Exercício rápido | Troque "Remove" por "Delete" no trecho da listagem que começa na linha que contém "At what coordinates" e termina na linha que contém "click(58, 98)", reproduzindo essas linhas com todo o resto inalterado. Não inclua as imagens na resposta.

Listagem de dados |

▬▬▬▬▬▬

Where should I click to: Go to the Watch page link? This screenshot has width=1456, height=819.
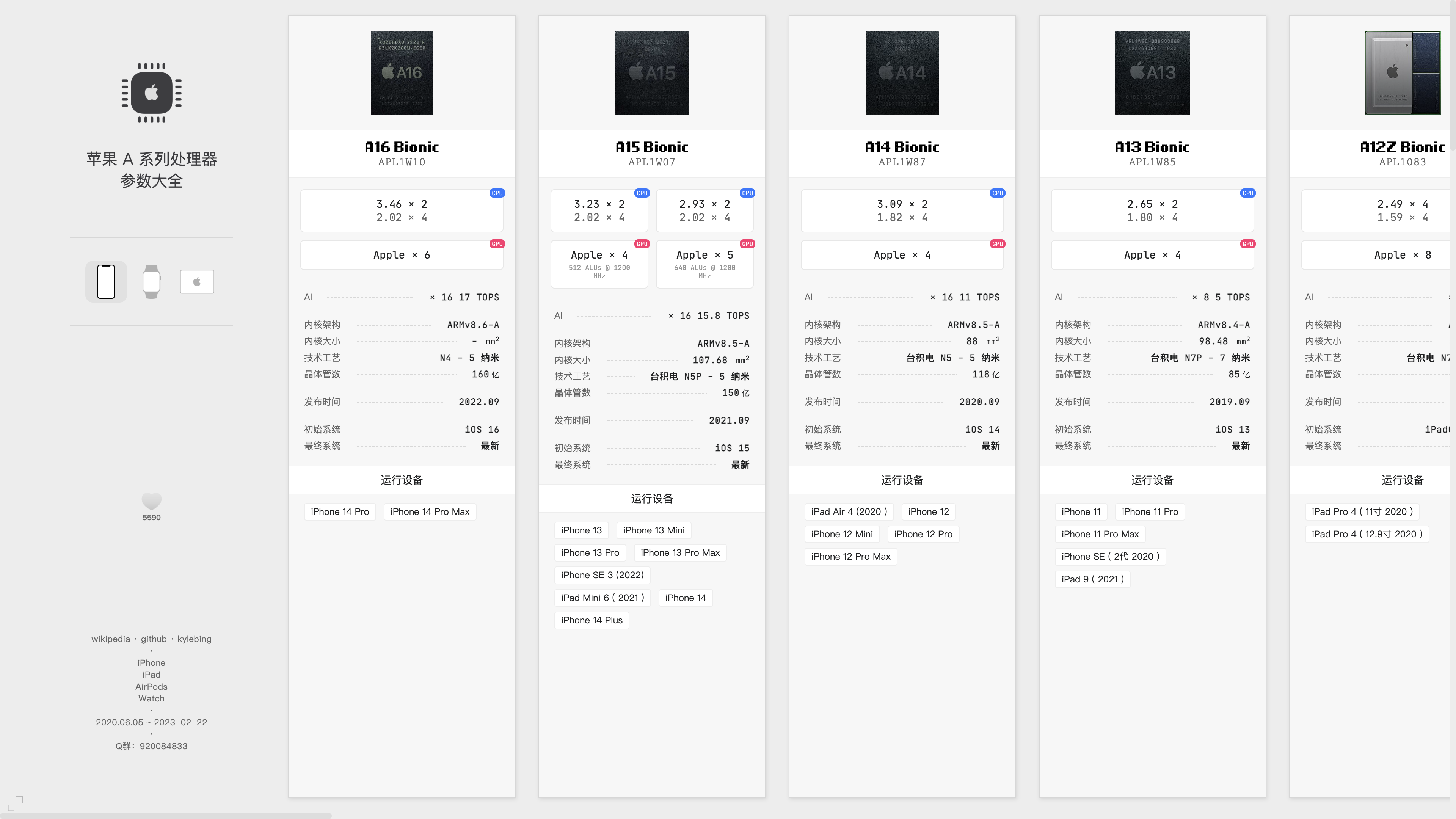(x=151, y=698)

▬▬▬▬▬▬

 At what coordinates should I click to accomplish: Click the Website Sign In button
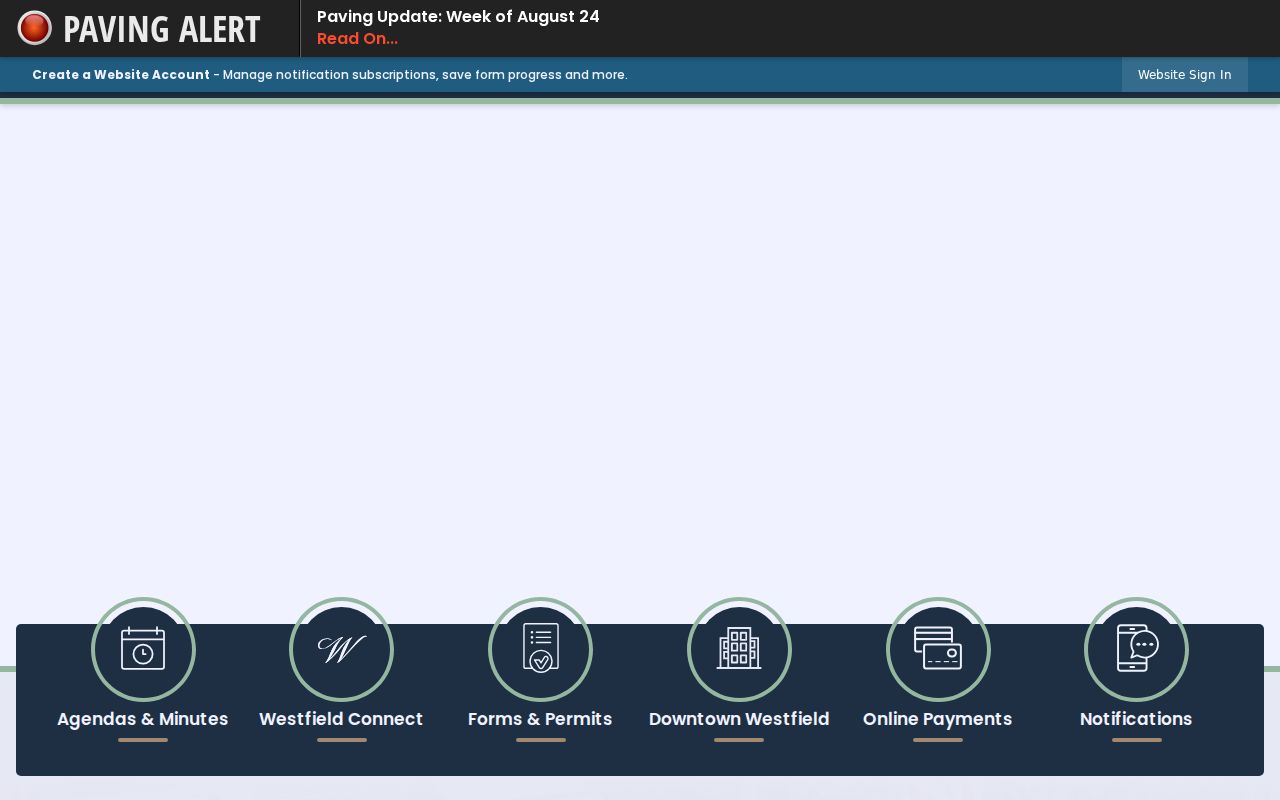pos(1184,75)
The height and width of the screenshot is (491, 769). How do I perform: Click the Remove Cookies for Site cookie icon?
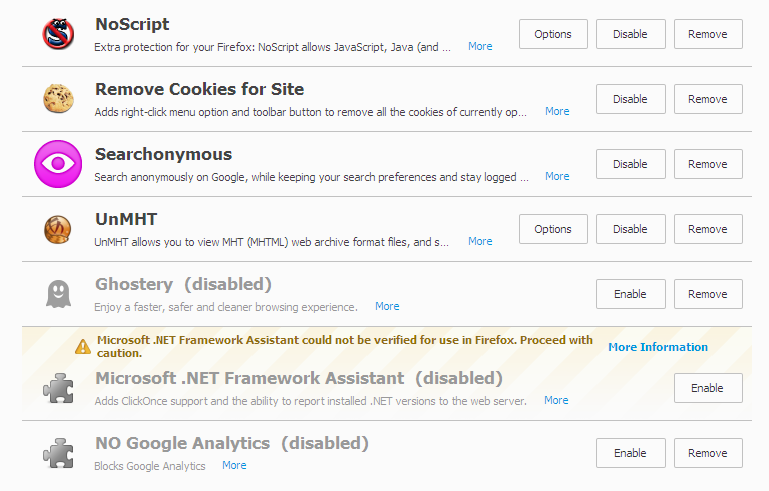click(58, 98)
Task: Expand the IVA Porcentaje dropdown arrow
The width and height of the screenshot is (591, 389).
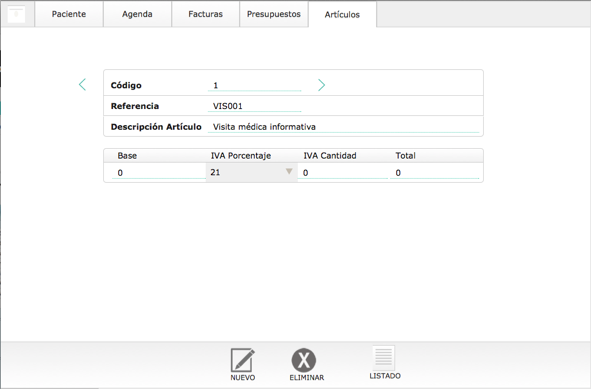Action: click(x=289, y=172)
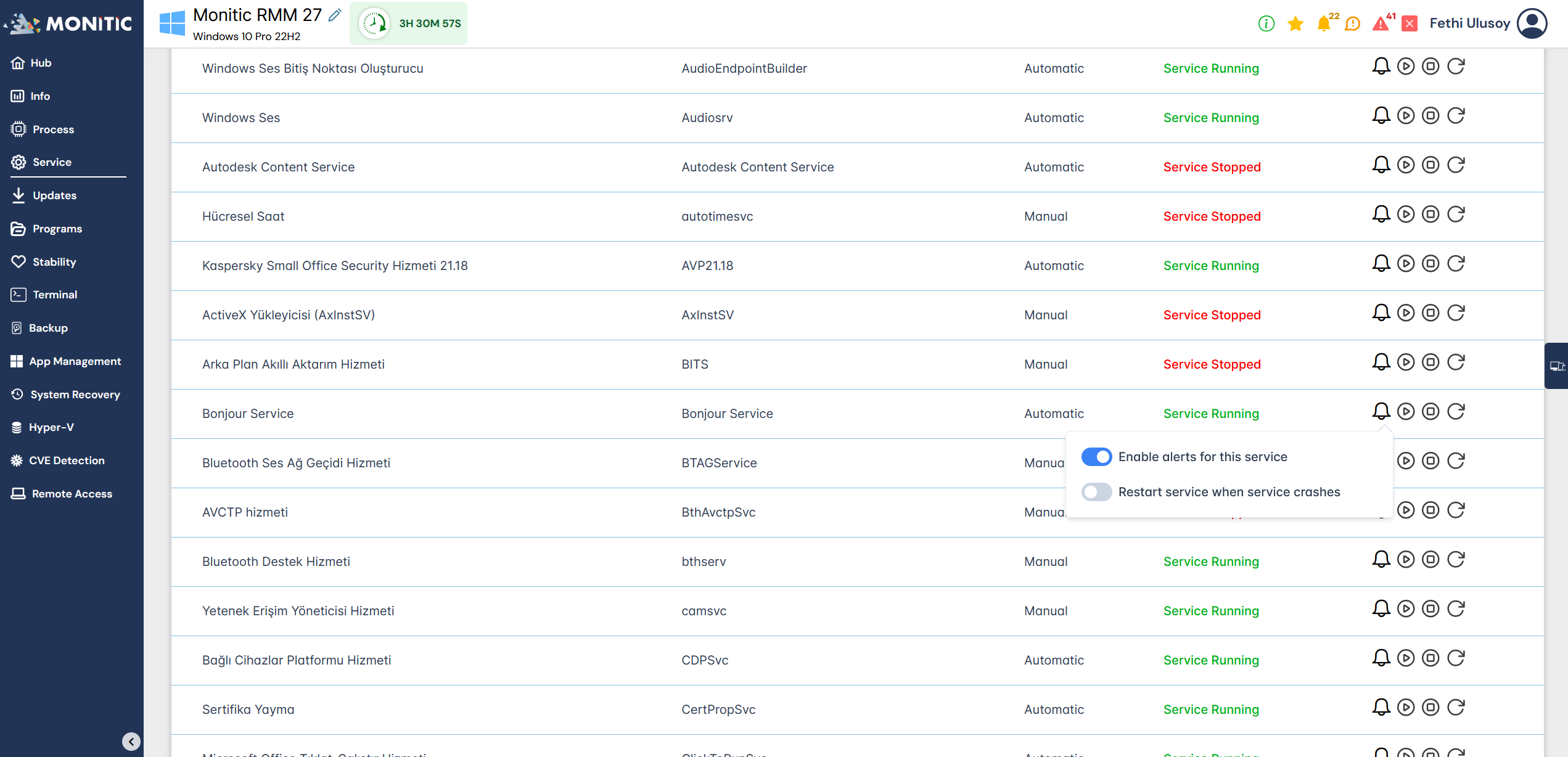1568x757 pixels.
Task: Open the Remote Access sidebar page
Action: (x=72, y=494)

▬▬▬▬▬▬

Resposta completa |
 At what coordinates should I click to accomplish: Click the Website Sign In button
pos(1184,75)
The height and width of the screenshot is (491, 769). How do I perform: Click the Delete Cookies for Site cookie icon?
click(58, 98)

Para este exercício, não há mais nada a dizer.